** Input rows **
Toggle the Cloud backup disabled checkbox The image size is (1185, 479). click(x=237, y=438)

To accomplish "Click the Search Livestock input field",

--

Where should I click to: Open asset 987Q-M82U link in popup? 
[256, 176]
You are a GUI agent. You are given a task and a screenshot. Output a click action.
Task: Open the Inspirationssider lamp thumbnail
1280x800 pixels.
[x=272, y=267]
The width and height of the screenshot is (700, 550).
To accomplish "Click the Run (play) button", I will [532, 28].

** Challenge **
Can you lay out the lines of the listing as a numbered list, starting at the line containing "Where should I" and ending at the line containing "will [532, 28].", and leave out any blank lines?

** The completed task **
1. Where should I click to: Open asset 987Q-M82U link in popup? 
2. [256, 176]
3. You are a GUI agent. You are given a task and a screenshot. Output a click action.
4. Task: Open the Inspirationssider lamp thumbnail
5. 1280x800 pixels.
6. [x=272, y=267]
7. The width and height of the screenshot is (700, 550).
8. To accomplish "Click the Run (play) button", I will [532, 28].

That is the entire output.